Go to the line that contains "The width and height of the screenshot is (1568, 699).", then write out that line and all that follow to the end of the listing, exactly and without pictures.
┌─ Records to process
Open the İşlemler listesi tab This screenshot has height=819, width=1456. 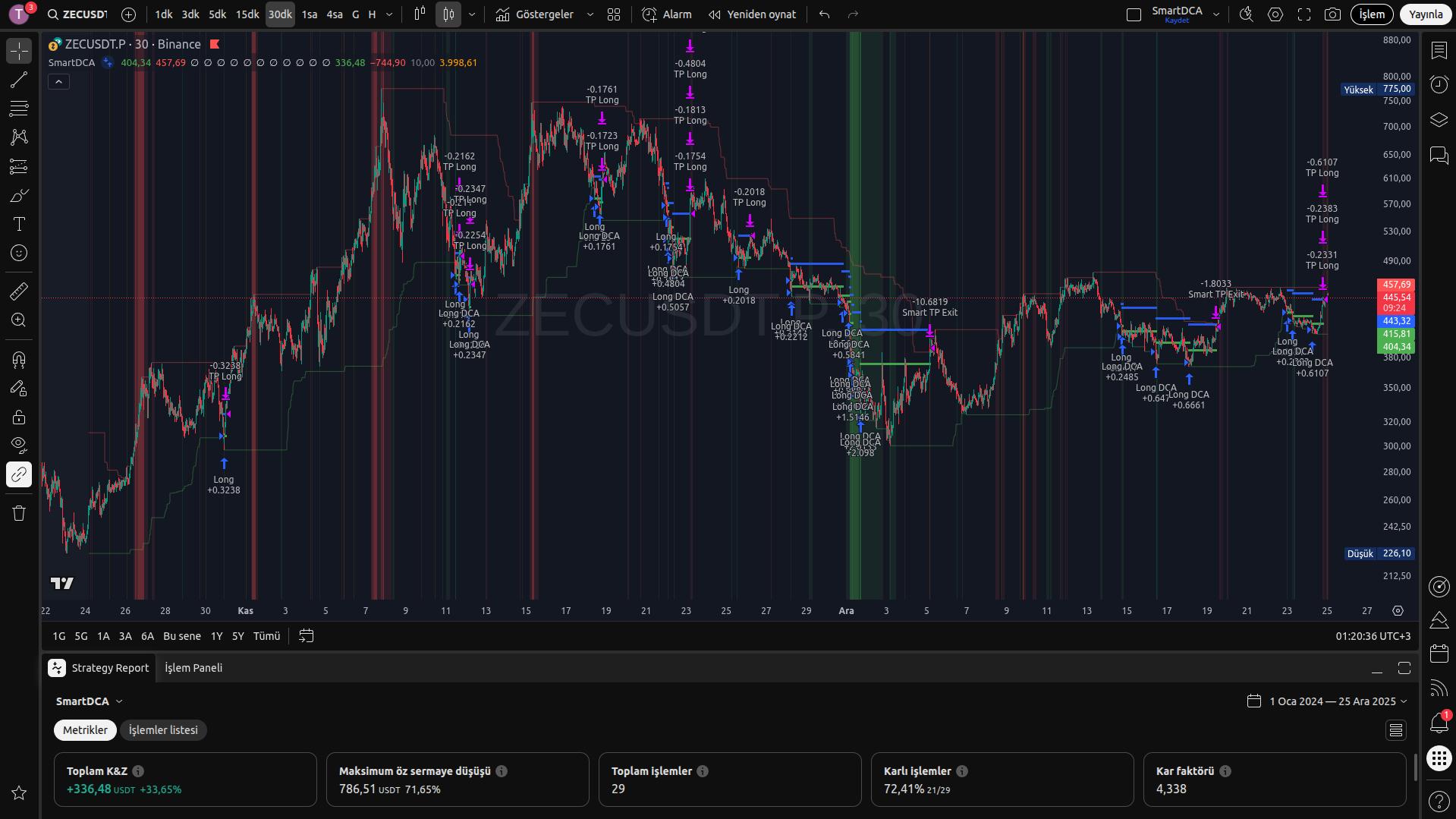163,730
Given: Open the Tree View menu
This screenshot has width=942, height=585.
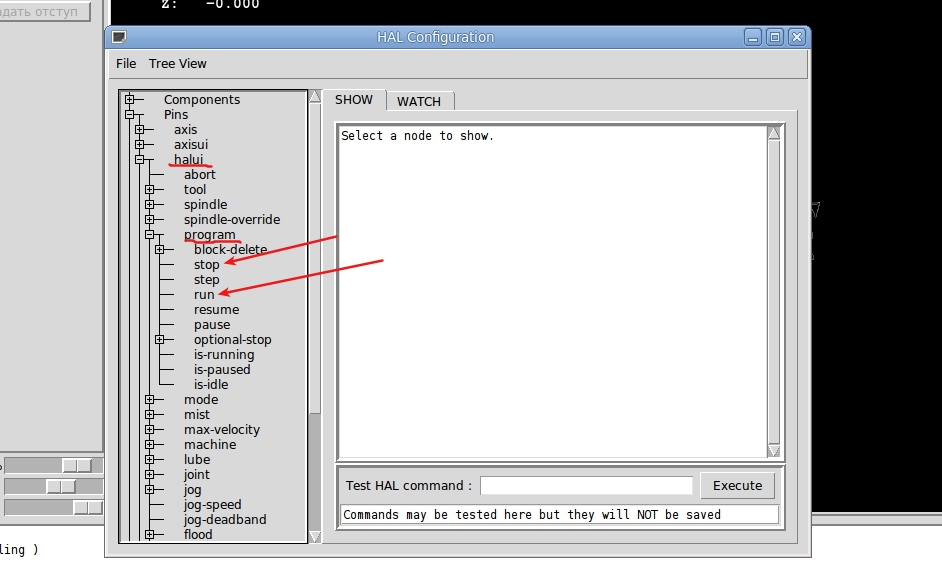Looking at the screenshot, I should tap(178, 64).

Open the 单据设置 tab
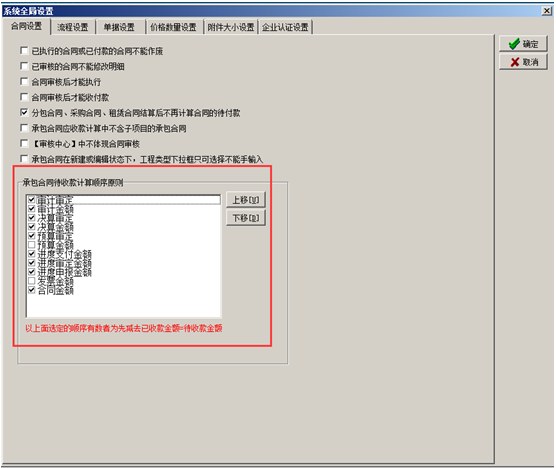point(119,27)
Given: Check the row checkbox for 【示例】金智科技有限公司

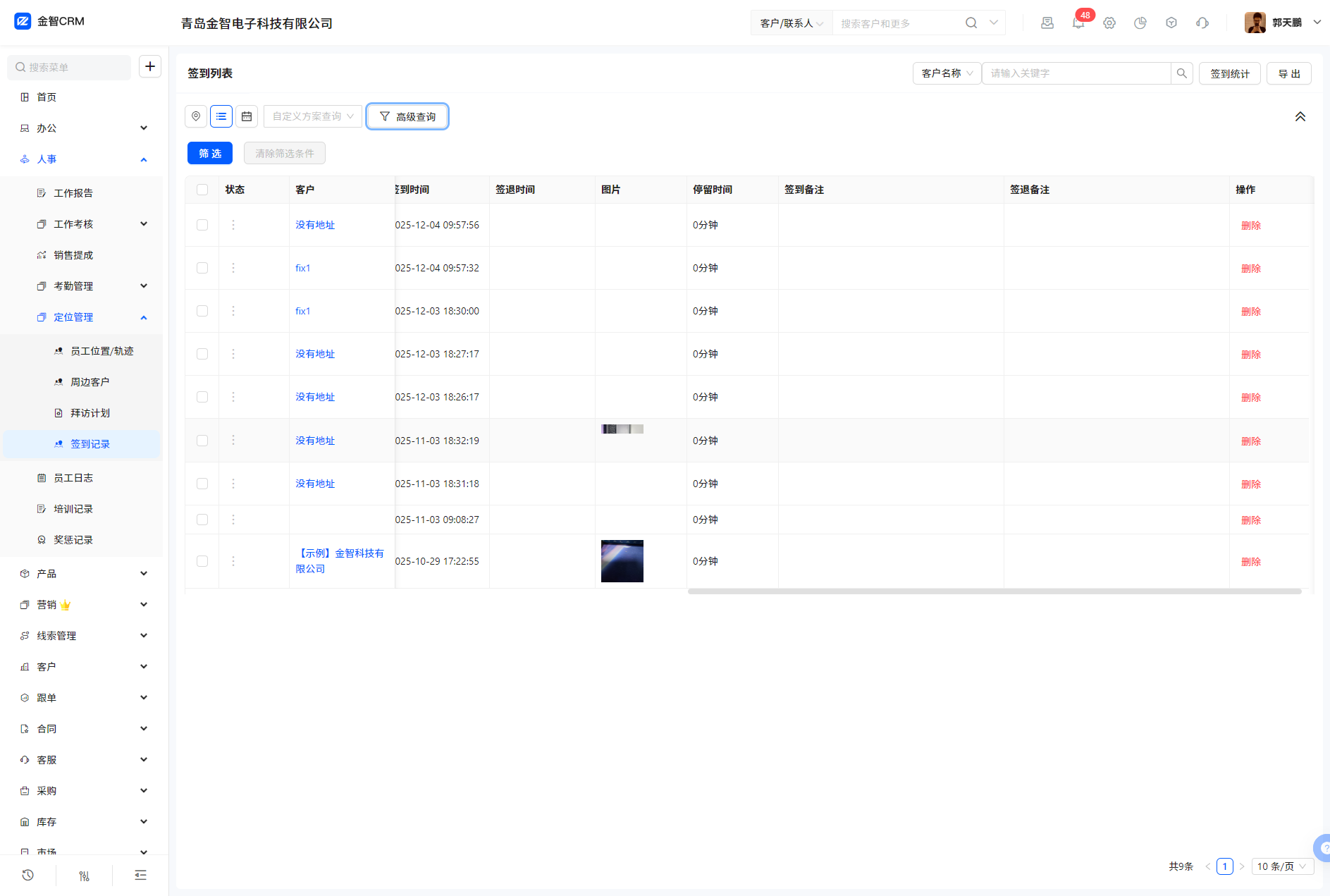Looking at the screenshot, I should tap(202, 561).
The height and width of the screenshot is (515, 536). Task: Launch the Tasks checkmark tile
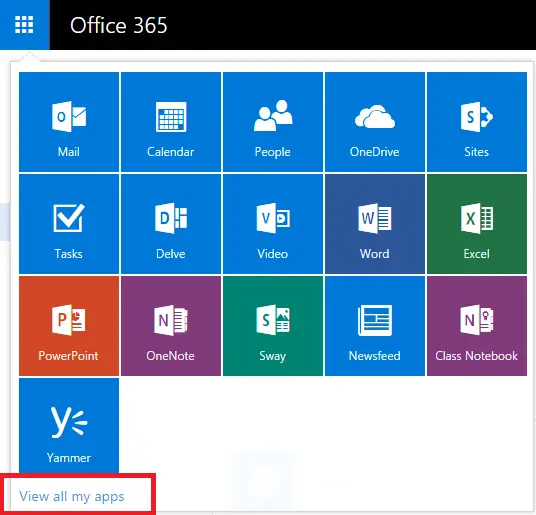pos(69,224)
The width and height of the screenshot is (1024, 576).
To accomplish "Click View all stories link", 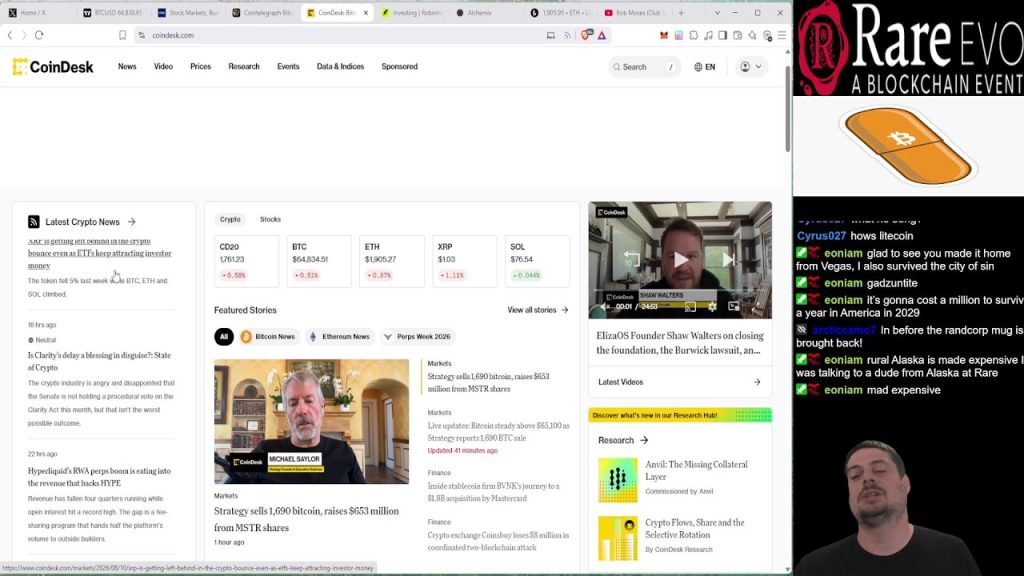I will 537,310.
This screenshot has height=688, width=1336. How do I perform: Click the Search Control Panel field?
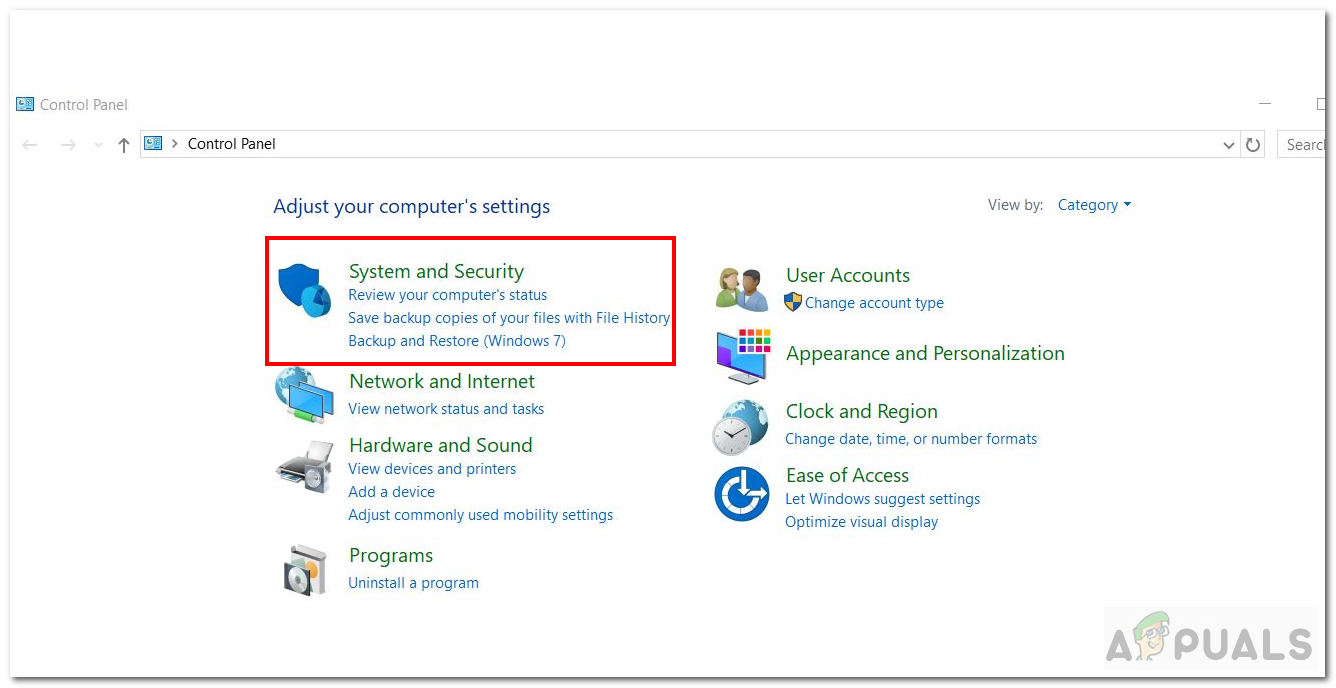pos(1303,145)
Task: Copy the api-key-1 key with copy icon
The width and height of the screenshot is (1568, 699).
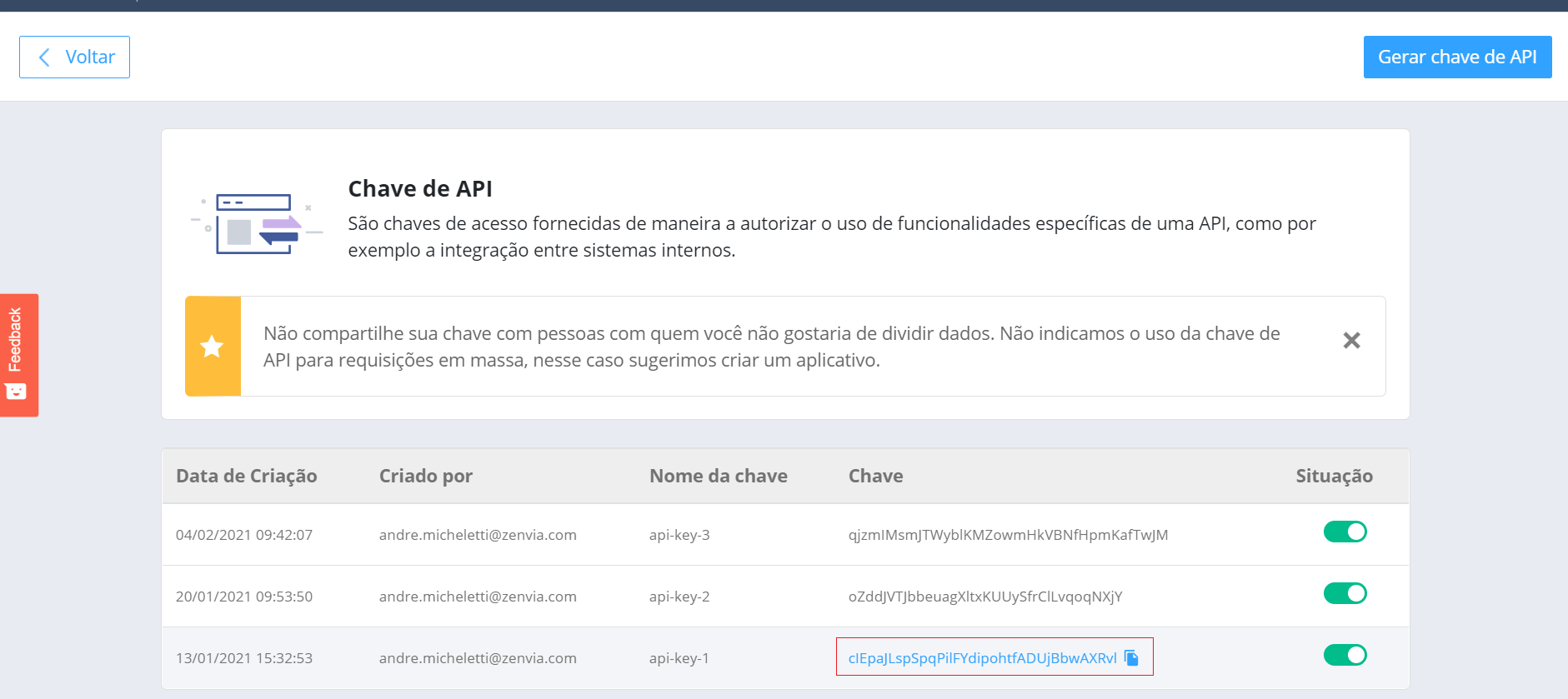Action: (x=1131, y=657)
└─
— Exercise result —
The width and height of the screenshot is (1568, 699).
Action: (x=1131, y=657)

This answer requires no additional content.